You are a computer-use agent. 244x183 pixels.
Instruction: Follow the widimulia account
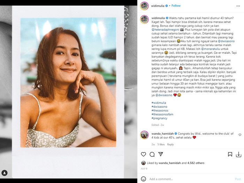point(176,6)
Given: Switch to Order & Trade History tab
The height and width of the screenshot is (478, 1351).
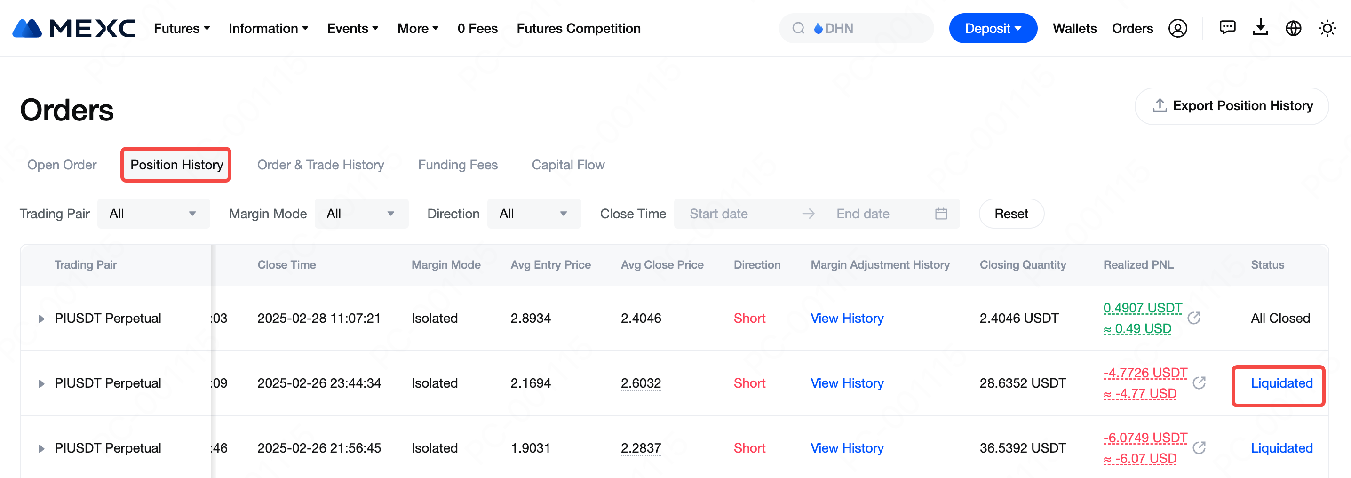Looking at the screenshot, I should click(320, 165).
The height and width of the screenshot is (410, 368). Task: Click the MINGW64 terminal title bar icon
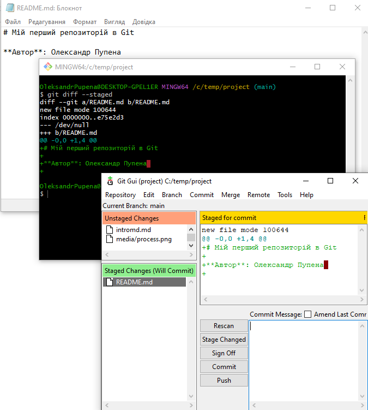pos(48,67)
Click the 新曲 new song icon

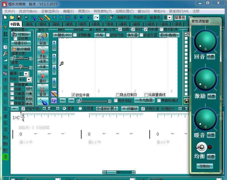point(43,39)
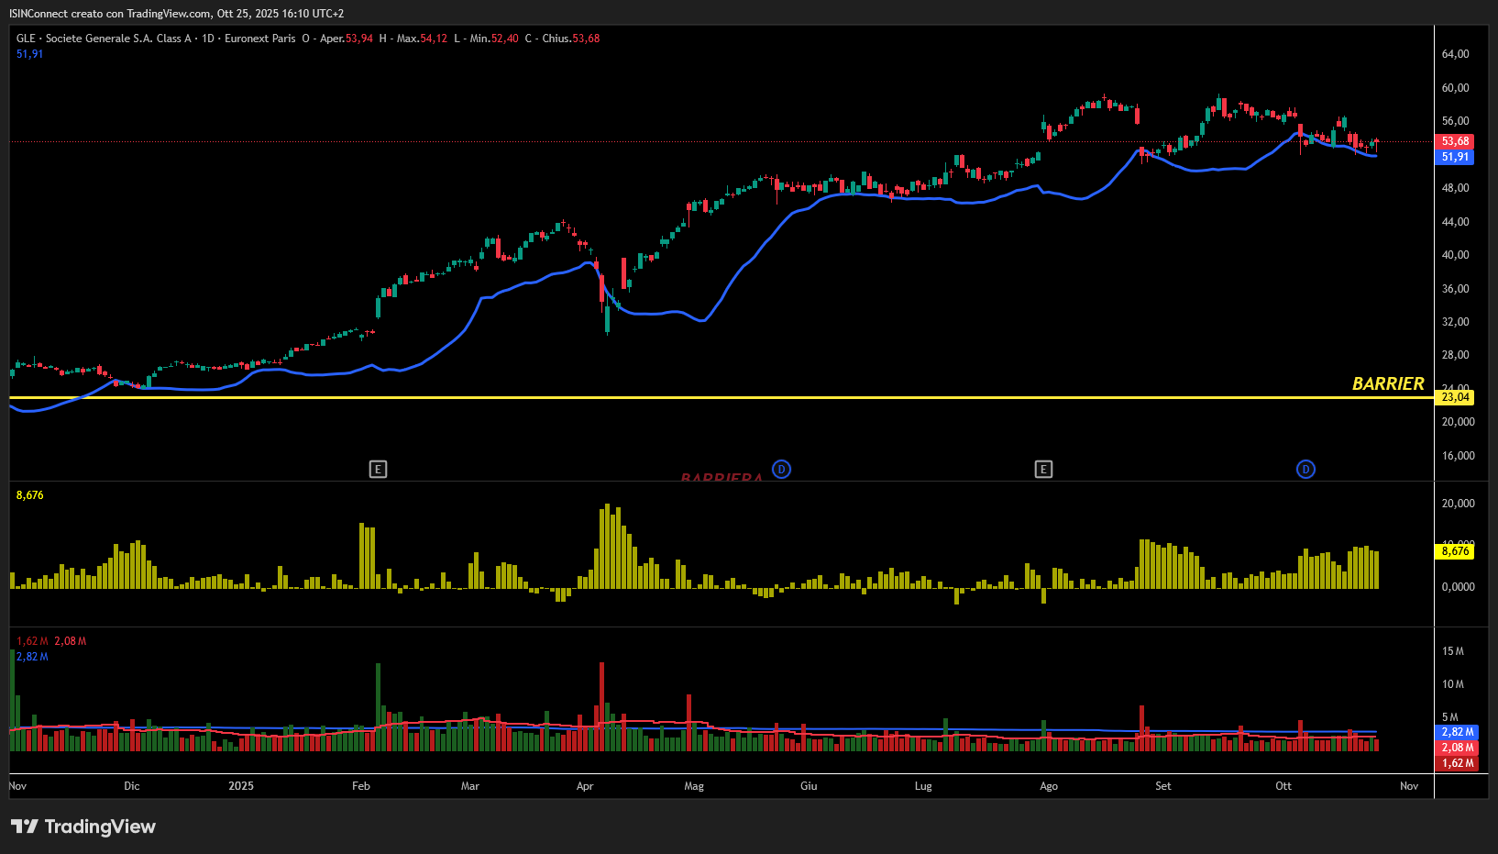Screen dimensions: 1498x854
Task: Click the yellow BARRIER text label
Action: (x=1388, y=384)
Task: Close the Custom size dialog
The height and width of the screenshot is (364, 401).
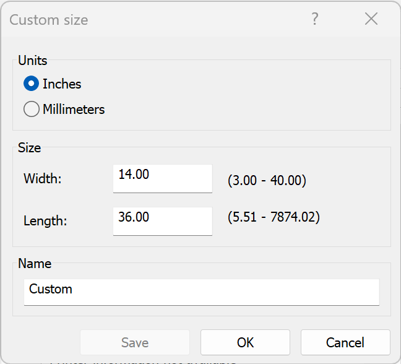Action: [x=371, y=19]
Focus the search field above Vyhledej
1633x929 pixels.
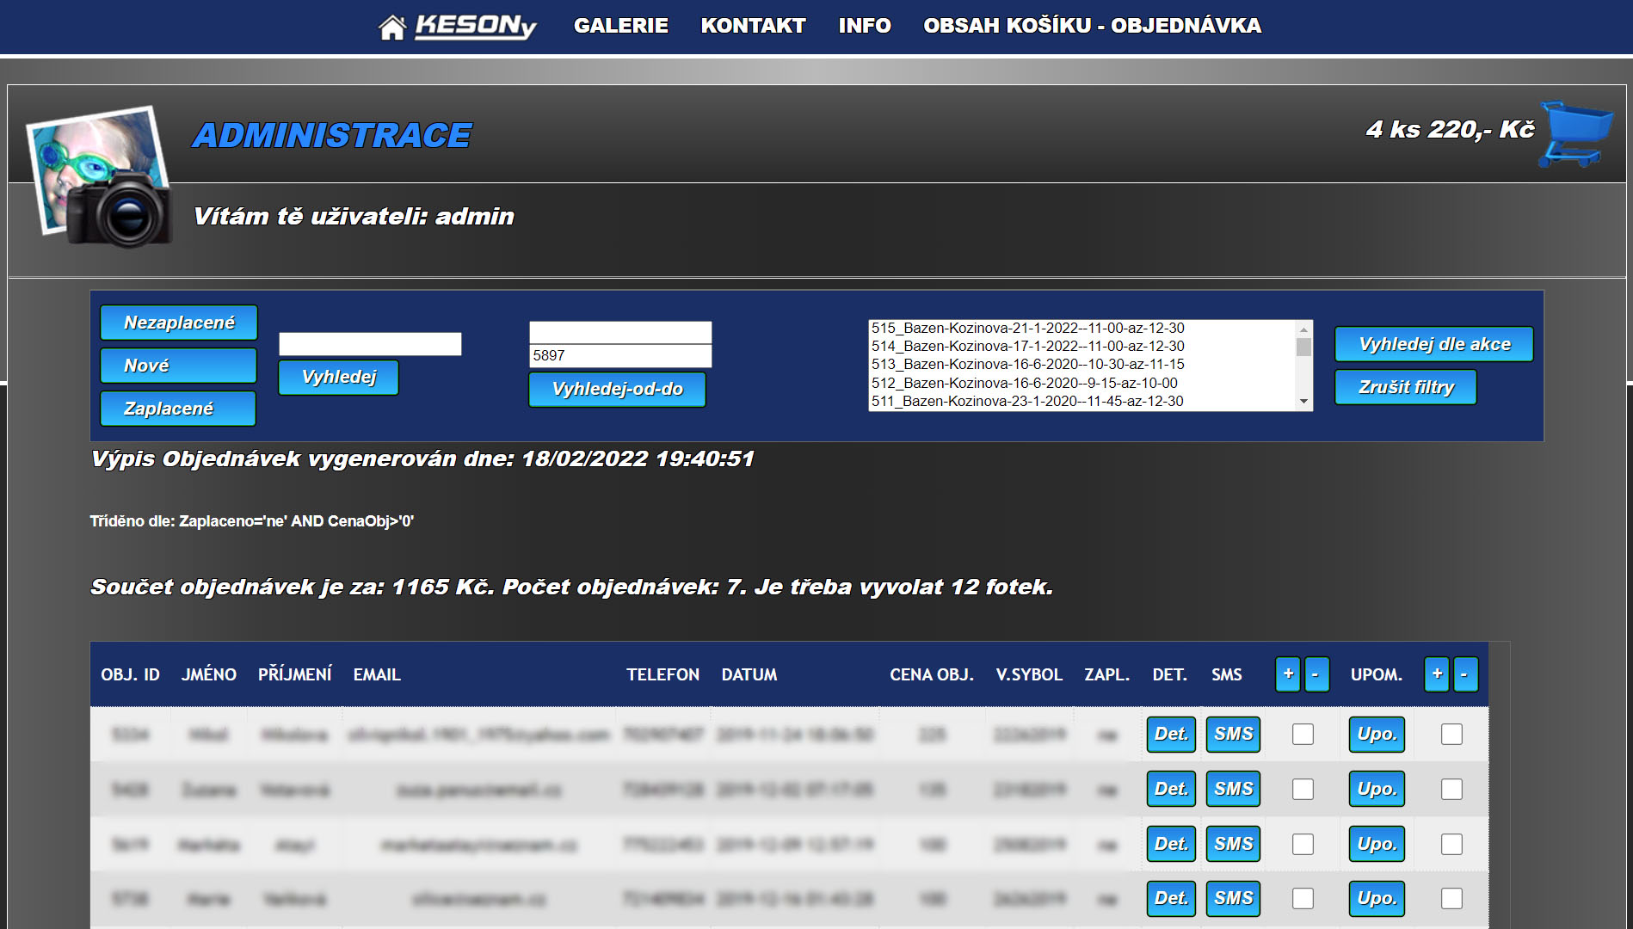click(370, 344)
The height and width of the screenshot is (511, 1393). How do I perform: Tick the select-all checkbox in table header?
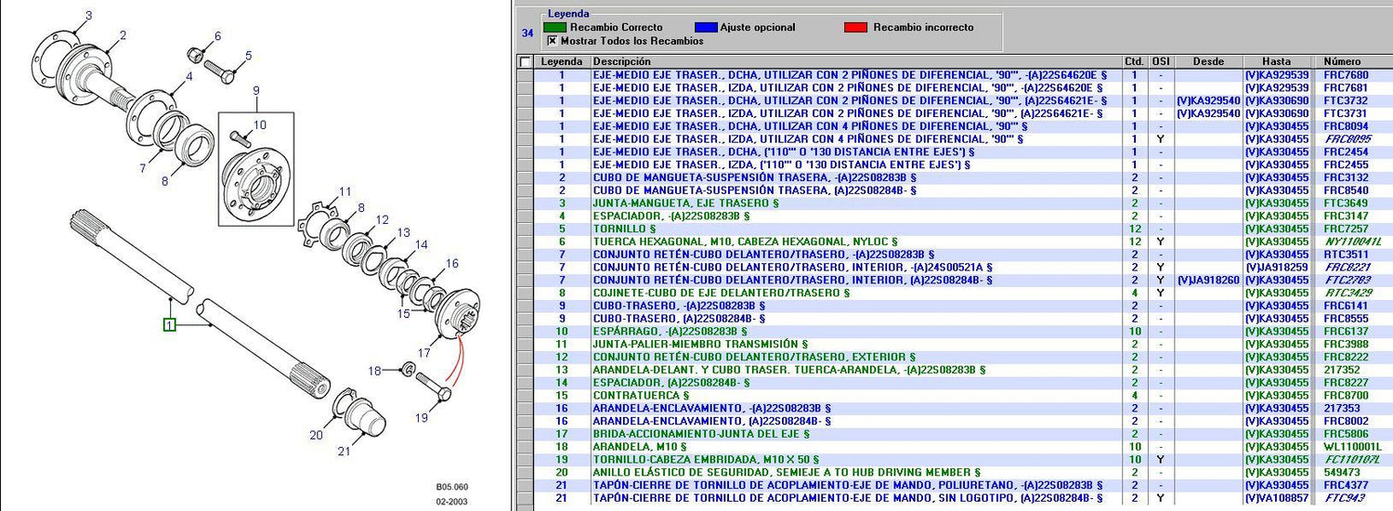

------------------------------------------------

• Aim of the exercise: Leave every picture out, and reproduce exactly the lines from the line bearing "1633x929 pixels." through the closing line of the material above.

• Expected answer:
1633x929 pixels.
click(370, 344)
The height and width of the screenshot is (511, 1393). How do I perform: Tick the select-all checkbox in table header?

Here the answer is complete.